Say you’re a doctor that only deals with terminally or critically ill patients.
One doctor in my group stood up and said those exact words listed above and the judge excused him without question or hesitation. Two seconds later, seeing the other guy’s success, a dermatologist stood up and the judge all but laughed in his face. Sit the f*ck down, Pimple Popper M.D.
The judge will cut holes in every excuse you think you have. So sometimes your first excuse isn’t enough. On Monday, in an impressive five-minute span one lady threw three huge bombs at the judge. Playb*y didn’t even blink at the first two. First she played the “my mother recently died and I only have 12 days left to deal with her estate” card. Judge refuted saying, “You’ll have plenty of time, this case will only take five days.” Then, seconds later, she said, “Well, I also have an elective surgery (looked like a prime candidate for puss rejuvenation to me) scheduled for next week.” The judge again refuted: “You knew you had to be here for well over a month. If it’s elective you can reschedule it.” Finally, on her third attempt, when she claimed to be related to a convicted criminal, the judge said f*ck it, and excused her.
Jury veto (also known as jury nullification)

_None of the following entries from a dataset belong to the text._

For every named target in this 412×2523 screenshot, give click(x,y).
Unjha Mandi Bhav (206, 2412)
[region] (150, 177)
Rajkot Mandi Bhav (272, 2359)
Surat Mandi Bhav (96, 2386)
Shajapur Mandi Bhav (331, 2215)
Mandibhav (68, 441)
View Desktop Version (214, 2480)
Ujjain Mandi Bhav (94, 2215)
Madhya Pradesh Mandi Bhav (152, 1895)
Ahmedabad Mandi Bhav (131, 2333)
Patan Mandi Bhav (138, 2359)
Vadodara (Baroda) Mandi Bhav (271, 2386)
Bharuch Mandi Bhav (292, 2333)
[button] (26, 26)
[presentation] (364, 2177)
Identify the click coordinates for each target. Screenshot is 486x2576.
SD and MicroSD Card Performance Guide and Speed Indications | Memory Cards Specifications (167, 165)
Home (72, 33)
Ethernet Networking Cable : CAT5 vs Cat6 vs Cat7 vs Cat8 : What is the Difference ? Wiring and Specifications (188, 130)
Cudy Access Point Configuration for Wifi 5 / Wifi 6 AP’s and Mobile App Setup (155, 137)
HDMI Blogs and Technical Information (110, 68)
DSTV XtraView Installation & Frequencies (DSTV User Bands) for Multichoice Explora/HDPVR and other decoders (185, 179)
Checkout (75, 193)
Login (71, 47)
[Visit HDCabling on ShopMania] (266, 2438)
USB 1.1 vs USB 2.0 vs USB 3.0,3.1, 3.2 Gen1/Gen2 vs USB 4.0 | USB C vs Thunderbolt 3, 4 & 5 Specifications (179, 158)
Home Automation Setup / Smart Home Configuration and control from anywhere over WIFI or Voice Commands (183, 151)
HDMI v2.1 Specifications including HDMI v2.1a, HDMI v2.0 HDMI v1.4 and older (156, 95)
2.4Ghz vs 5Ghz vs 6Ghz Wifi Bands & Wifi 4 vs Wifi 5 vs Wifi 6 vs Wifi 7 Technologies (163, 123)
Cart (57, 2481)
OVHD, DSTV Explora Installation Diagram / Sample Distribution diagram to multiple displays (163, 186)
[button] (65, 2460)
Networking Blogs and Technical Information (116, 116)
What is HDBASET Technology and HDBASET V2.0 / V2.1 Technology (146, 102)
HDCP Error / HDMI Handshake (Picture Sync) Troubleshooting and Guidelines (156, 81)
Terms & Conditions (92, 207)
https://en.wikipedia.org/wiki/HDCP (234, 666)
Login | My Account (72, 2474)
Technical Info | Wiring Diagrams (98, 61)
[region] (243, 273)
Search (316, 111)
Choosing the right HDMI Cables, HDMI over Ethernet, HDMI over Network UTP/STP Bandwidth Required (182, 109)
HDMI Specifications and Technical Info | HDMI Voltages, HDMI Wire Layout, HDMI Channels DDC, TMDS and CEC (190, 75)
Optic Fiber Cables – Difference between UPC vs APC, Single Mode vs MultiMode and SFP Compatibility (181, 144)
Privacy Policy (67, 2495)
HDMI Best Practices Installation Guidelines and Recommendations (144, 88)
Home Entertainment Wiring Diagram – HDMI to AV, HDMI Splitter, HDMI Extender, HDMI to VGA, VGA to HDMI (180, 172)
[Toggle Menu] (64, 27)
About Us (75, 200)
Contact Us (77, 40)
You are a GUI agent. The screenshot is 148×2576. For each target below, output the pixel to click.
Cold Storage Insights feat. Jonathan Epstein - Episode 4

Every juror is asked the question in some way, shape, or form: “Do you believe that you can judge the case solely on the basis of the facts and the law, and not on your opinion of whether or not the law is right or just?” If you say “No, I disagree with the law, I think cocaine should be legal and people should be able to destroy their lives as they see fit” you’ll be excused. This is the best and easiest way you can get dismissed as long as were not talking about a murder or rape case.
And finally… If you’re dealing with a criminal case personally relates to the crime at hand.
Here’s where some people really capitalized. It’s the perfect way out of any criminal case. No defense attorney is going to allow a victim of a similar crime on his client’s jury. Simple enough to claim, but the kicker is making sure they couldn’t prove it didn’t happen to you.
Remember how I said the defendant held a girl at gunpoint? Well, question #6 on the juror survey turned out to be a fastball down the middle of the plate. The question was: Have you ever been the victim of a crime? And, if so, were the cops involved? Out of our entire group of 70 people, at least 20 said they’d been mugged or robbed at gunpoint.
The honest truth of it all is unless you really want to be picked to sit on a jury, you have every opportunity not to be. So how did I get dismissed? Easy, I told them I wrote vulgar smut for site called BROBIBLE.com. They wrote me off as an inept retard almost instantly.